## Problem description:
Copy out all lines in the data below containing the string "after".

## Input records:
[Start of section]

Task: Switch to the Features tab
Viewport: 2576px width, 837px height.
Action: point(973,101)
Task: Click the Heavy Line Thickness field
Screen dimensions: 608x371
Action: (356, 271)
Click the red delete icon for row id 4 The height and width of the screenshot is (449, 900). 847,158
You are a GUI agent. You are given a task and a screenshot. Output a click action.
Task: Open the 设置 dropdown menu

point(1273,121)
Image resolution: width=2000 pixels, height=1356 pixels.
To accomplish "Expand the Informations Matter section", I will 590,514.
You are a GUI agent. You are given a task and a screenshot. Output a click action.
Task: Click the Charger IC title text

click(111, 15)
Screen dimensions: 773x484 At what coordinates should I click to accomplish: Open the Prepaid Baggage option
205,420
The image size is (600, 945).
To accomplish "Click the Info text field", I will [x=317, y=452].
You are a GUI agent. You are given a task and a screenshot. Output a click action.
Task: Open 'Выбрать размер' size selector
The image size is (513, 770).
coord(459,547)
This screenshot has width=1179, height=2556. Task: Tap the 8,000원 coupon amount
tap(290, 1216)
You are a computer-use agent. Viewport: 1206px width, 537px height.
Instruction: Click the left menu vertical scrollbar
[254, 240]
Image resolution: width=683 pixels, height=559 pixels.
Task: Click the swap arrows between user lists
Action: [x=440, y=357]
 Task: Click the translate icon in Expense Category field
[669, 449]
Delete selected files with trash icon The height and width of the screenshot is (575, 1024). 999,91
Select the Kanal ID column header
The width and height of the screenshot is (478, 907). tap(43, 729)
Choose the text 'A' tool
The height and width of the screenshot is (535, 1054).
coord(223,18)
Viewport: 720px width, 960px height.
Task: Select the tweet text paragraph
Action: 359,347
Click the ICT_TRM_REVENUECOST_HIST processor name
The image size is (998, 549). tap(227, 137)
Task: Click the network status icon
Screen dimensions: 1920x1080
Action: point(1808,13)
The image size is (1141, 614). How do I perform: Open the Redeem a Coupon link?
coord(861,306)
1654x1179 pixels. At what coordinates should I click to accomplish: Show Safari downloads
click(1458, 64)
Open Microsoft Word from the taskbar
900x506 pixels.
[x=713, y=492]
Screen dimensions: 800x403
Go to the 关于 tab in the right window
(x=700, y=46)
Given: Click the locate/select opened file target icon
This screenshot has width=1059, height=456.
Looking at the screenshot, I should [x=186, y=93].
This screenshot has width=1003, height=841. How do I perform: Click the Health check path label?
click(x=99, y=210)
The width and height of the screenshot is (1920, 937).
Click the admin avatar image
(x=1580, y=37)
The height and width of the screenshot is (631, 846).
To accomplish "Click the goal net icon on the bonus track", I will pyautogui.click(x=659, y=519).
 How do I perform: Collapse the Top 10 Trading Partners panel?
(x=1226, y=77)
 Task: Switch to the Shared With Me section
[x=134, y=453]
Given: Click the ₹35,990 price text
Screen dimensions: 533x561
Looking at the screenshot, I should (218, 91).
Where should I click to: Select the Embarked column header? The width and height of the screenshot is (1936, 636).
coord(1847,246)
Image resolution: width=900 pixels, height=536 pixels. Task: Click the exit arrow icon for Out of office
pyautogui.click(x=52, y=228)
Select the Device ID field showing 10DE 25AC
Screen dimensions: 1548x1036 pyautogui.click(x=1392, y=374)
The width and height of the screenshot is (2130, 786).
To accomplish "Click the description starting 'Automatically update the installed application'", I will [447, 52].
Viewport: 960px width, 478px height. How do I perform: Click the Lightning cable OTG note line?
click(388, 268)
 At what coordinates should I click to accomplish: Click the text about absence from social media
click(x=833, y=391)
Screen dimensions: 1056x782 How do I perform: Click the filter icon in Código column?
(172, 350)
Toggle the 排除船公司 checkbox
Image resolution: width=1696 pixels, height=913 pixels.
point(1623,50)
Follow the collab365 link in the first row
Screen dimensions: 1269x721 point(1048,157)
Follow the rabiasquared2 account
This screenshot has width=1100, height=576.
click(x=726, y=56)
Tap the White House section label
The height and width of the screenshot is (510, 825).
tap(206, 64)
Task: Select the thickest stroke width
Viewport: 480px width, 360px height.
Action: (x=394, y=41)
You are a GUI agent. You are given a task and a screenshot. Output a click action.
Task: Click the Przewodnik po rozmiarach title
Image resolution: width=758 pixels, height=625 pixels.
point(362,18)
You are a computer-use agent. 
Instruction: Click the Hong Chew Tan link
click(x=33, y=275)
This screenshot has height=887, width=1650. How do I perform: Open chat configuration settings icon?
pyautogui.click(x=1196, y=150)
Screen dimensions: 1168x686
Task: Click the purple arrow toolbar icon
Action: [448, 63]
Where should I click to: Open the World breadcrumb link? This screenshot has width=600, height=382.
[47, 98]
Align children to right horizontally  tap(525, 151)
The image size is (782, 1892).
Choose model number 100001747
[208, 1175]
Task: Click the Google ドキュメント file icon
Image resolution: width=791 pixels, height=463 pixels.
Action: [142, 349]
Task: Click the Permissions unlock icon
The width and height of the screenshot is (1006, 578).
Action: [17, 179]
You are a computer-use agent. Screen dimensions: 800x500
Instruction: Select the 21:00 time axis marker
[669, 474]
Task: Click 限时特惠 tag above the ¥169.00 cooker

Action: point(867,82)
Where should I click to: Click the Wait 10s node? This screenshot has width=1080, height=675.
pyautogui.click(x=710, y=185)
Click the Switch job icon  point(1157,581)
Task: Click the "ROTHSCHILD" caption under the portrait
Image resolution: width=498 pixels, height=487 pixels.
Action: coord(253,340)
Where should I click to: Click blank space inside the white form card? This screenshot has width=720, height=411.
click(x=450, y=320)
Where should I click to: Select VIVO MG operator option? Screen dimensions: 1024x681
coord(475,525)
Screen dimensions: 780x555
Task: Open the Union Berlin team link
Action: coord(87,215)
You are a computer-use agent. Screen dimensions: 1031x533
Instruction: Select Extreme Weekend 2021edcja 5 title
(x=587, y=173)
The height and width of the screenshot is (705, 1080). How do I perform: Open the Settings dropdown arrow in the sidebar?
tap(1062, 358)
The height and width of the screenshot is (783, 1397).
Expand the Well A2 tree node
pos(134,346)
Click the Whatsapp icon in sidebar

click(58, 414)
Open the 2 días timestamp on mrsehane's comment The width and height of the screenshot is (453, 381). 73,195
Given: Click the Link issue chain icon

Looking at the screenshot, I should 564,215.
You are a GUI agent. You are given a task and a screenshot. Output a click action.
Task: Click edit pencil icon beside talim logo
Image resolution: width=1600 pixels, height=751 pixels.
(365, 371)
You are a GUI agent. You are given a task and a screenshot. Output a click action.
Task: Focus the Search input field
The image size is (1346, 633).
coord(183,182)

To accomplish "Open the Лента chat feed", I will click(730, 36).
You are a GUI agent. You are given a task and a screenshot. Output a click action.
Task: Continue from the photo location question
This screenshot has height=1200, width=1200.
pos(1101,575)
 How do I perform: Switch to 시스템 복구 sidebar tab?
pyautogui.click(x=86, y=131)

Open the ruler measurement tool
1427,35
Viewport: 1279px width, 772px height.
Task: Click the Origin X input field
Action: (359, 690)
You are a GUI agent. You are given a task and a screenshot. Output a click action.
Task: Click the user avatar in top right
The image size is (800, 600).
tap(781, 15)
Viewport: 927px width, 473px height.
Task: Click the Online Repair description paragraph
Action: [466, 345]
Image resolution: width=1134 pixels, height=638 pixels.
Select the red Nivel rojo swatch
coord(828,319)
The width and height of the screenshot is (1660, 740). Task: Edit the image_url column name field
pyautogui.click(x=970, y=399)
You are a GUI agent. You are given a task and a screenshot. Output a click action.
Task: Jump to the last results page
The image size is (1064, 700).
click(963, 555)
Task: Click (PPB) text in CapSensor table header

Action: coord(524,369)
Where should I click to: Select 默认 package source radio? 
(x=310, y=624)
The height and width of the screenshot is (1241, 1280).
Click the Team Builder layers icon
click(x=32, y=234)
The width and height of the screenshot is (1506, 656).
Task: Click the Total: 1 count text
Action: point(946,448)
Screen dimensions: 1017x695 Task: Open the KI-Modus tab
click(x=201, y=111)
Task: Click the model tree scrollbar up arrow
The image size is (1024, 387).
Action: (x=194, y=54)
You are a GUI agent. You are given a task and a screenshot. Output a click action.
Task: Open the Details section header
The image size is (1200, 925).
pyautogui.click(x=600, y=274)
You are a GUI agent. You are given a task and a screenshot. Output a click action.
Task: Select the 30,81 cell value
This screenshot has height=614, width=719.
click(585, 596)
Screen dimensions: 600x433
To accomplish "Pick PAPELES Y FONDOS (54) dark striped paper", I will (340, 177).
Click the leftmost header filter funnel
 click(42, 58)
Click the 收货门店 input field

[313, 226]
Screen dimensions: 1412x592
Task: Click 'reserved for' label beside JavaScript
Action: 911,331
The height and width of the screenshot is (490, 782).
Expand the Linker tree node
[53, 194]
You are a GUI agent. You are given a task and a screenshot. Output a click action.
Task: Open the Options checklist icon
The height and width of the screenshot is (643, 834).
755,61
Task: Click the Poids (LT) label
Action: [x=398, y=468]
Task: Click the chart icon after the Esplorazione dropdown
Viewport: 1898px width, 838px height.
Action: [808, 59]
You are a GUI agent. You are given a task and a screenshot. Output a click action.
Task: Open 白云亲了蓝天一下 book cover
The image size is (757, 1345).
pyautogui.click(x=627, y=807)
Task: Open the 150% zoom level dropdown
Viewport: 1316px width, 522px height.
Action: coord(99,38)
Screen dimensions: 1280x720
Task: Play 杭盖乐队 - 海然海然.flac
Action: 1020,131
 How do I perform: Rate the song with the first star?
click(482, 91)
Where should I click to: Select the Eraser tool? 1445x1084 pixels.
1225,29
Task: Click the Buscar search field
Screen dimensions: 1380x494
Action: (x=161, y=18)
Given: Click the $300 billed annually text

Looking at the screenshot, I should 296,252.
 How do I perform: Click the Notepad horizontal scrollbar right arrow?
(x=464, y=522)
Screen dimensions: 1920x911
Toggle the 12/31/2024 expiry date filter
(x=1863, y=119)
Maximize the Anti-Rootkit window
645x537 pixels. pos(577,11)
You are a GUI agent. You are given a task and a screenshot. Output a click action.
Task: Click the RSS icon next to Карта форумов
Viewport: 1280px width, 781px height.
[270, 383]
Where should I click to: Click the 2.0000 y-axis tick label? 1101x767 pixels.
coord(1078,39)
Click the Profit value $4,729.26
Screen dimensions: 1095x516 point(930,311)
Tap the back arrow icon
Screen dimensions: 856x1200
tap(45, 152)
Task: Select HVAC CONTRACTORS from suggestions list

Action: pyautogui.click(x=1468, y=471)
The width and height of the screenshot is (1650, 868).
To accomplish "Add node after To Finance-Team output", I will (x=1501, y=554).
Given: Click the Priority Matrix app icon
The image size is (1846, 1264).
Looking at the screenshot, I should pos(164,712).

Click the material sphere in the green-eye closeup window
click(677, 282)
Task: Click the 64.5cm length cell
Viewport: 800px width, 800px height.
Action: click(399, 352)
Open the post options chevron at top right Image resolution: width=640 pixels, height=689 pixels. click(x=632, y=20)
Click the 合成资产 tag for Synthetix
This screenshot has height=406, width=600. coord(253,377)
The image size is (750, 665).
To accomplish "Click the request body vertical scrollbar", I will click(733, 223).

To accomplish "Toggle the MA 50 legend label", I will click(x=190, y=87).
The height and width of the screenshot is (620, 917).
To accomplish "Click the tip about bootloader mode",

[End of section]

## Solution for this task:
Task: Click the chart icon after the Esplorazione dropdown
To accomplish "Add node after To Finance-Team output", I will (x=1501, y=554).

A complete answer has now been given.